The first twenty chapters give readers the opportunity to acquire a thorough knowledge of the fundamental analytic concepts and descriptive models of Cognitive Linguistics and their background. The book starts with a set of chapters discussing different conceptual phenomena that are recognized as key concepts in Cognitive Linguistics: prototypicality, metaphor, metonymy, embodiment, perspectivization, mental spaces, etc. A second set of chapters deals with Cognitive Grammar, Construction Grammar, and Word Grammar, which, each in their own way, bring together the basic concepts into a particular theory of grammar and a specific model for the description of grammatical phenomena. Special attention is given to the interrelation between Cognitive and Construction Grammar. A third set of chapters compares Cognitive Linguistics with other forms of linguistic research (functional linguistics, autonomous linguistics, and the history of linguistics), thus giving a readers a better grip on the position of Cognitive Linguistics within the landscape of linguistics at large.

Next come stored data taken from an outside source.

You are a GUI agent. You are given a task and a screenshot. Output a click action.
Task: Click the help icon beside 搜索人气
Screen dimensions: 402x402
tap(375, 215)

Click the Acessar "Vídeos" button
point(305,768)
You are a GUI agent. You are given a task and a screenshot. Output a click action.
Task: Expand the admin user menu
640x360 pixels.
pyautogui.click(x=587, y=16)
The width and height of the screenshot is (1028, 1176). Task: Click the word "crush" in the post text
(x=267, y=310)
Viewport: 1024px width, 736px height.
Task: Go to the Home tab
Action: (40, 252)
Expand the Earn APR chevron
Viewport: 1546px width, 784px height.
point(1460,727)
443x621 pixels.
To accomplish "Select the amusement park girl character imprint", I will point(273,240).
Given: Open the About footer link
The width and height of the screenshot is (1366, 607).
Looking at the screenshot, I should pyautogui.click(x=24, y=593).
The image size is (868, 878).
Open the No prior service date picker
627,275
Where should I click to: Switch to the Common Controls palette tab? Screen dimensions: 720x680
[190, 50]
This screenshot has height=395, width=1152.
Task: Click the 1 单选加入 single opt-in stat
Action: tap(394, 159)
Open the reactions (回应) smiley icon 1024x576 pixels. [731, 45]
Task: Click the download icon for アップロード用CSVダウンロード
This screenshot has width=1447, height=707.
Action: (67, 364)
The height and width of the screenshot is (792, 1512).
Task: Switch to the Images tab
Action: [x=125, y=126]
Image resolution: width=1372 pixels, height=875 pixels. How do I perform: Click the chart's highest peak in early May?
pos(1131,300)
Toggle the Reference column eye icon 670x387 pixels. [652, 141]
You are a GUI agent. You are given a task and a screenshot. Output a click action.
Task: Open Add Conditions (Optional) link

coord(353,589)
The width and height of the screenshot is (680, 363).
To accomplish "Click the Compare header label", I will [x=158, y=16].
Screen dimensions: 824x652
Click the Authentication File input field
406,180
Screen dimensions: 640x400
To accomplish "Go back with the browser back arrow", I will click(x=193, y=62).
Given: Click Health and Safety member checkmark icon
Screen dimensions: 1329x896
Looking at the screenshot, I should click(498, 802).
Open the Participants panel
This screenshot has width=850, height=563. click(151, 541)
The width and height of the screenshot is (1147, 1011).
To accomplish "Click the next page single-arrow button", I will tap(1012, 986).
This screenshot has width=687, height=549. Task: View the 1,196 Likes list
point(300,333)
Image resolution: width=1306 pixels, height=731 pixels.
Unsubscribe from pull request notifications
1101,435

The remaining chapters apply these basic notions to various more specific linguistic domains, illustrating how Cognitive Linguistics deals with the traditional linguistic subdomains (phonology, morphology, lexicon, syntax, text and discourse), and demonstrating how it handles linguistic variation and change. Finally they consider its importance in the domain of Applied Linguistics, and look at interdisciplinary links with research fields such as philosophy and psychology.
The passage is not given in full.